▶ TUGAS KERJA A
Berdasarkan kutipan tentang kalimat bahasa hukum, dalam keadaan apa sebuah kalimat disebut hemat?
▶ TUGAS KERJA B
Lanjutkan kutipan tentang kalimat bahasa hukum, mulai dari kalimat terakhir yang tercantum.

▶ KUTIPAN
+--

Kalimat bahasa hukum yang fokus
menempatkan sesuatu yang dipentingkan di bagian awal kalimat. Kalimat disebut
hemat bila tidak bertele-tele (verbose)
atau mengulang sinonim (redundant). Sementara itu, keutuhan kalimt menyiratkan
kepaduan dan kekompakan dan keterpautan (cohesion)
kalimat ditunjukkan dengan terjalinnya hubungan yang serasi antara satu unsur
dengan unsur lain. Terakhir, syarat kesejajaran kalimat terpenuhi bila kalimat
menggunakan bentuk yang paralel (terutama penggunaan imbuhan)
dan struktur yang paralel (terutama kalimat majemuk).

+--

▶ DATA MASUKAN
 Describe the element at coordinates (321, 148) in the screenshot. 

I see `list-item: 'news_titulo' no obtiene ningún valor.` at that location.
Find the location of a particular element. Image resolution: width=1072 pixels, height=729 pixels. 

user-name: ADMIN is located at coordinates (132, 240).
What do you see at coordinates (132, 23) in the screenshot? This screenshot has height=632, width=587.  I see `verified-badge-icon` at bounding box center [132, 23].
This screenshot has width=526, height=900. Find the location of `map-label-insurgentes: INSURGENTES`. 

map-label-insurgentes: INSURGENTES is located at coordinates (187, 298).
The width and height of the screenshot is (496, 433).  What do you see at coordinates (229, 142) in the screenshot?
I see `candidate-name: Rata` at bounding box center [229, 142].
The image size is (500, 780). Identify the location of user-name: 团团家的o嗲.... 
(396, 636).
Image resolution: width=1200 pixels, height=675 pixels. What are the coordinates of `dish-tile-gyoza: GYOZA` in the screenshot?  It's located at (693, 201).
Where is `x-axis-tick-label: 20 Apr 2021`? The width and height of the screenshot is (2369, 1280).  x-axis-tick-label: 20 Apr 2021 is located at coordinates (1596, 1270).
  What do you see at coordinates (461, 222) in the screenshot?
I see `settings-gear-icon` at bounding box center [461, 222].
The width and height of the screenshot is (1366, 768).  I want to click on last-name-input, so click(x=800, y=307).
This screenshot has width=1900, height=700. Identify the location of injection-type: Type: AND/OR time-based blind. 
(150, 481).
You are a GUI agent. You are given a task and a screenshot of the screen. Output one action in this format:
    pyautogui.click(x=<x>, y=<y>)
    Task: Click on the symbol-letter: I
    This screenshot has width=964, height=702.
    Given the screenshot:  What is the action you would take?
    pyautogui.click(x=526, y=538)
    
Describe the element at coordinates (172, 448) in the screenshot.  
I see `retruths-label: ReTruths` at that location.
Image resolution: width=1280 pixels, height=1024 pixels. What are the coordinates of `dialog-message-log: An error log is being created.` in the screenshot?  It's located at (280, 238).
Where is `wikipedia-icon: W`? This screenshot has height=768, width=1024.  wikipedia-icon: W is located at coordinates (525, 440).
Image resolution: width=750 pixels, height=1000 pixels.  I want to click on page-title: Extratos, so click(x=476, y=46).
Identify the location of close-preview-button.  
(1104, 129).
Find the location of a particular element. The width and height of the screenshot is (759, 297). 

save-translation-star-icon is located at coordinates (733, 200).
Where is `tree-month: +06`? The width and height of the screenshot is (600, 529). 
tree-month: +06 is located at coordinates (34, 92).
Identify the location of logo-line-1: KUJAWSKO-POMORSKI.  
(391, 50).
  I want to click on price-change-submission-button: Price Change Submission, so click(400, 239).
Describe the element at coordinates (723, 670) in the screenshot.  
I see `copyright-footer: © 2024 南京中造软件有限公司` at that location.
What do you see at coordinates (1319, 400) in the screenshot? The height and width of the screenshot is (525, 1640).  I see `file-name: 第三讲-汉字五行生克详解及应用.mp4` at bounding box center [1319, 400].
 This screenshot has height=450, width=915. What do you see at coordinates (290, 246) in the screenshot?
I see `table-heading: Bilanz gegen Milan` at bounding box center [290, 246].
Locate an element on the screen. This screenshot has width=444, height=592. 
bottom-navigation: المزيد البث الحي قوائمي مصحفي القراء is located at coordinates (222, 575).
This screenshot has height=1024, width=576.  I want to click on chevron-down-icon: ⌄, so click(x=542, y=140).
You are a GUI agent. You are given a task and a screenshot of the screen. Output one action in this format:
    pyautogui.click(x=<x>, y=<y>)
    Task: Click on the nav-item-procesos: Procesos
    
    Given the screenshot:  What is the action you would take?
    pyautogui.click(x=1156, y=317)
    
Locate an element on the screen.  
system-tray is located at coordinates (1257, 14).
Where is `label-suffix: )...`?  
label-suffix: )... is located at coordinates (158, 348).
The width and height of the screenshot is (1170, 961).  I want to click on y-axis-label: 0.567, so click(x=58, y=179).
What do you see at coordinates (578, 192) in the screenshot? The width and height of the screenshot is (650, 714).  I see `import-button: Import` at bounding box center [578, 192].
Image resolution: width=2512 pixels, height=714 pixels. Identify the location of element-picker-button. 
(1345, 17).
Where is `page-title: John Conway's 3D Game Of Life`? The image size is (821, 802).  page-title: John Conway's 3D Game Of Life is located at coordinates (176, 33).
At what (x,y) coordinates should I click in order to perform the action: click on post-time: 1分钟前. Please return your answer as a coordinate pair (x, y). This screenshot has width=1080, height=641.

+--

▶ HASIL LATIHAN A
Kalimat disebut hemat bila tidak bertele-tele (verbose) atau mengulang sinonim (redundant).

▶ HASIL LATIHAN B
Kalimat yang efektif juga memiliki struktur yang urut atau
runtut, yaitu dimulai dari subjek, diikuti predikat, dan objek, kecuali anomali
kalimat yang tidak lengkap (elipsis) dan tidak urut (inversi).
Elipsis adalah penghapusan sebagian unsur kalimat karena
sudah diketahui maknanya karena sudah disebutkan sebelumnya atau sudah tersirat
maknanya, seperti pada struktur majemuk atau frasa (Quirk, 1987: 330)..
Inversi adalah pembalikan struktur kalimat dengan maksud
mengedepankan unsur kata tertentu dan memberi bobot lebih pada kata tersebut (Quirk,
1987: 555). Struktur inversi biasanya dimulai dari kata-kata negatif atau
hampir negatif.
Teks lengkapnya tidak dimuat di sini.